# Task requirements:
Images appear in the records below; leave them out and repeat everything else exactly.

*** Source records Section Begins ***

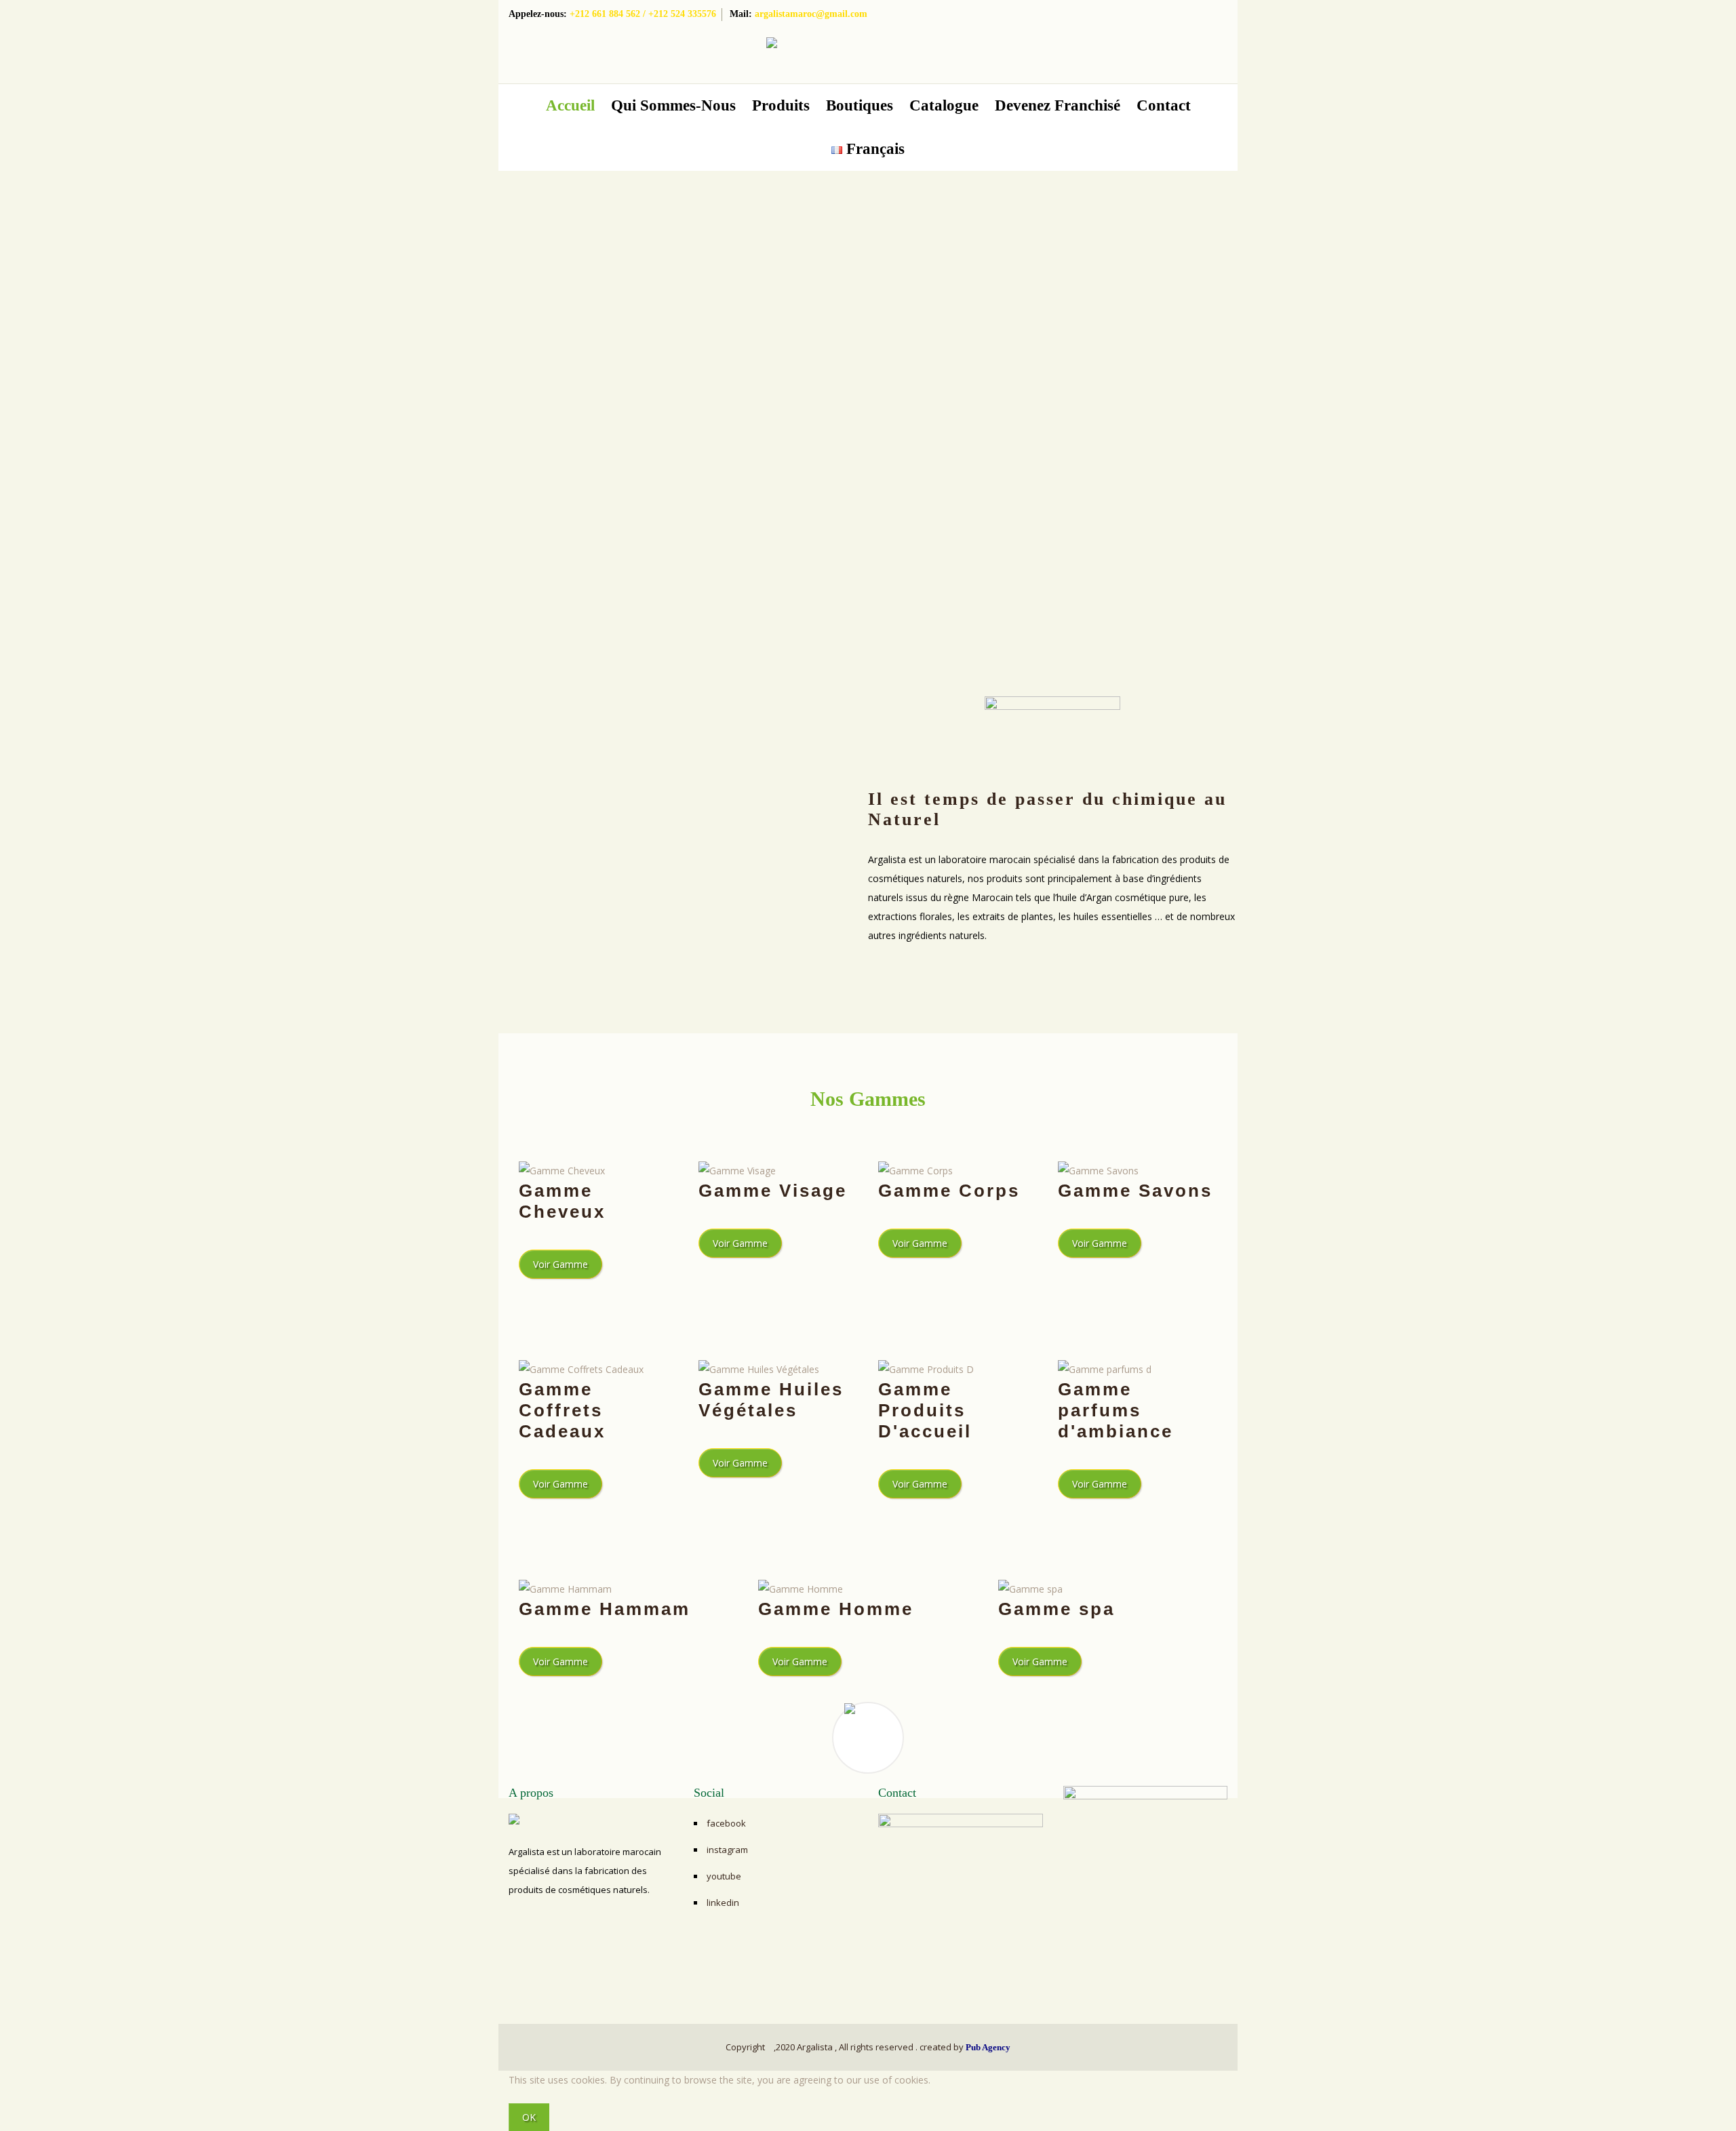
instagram (727, 1850)
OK (529, 2117)
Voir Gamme (560, 1264)
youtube (724, 1876)
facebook (726, 1823)
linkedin (723, 1902)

*** Source records Section Ends ***

# Output for this exercise:
instagram (727, 1850)
OK (529, 2117)
Voir Gamme (560, 1264)
youtube (724, 1876)
facebook (726, 1823)
linkedin (723, 1902)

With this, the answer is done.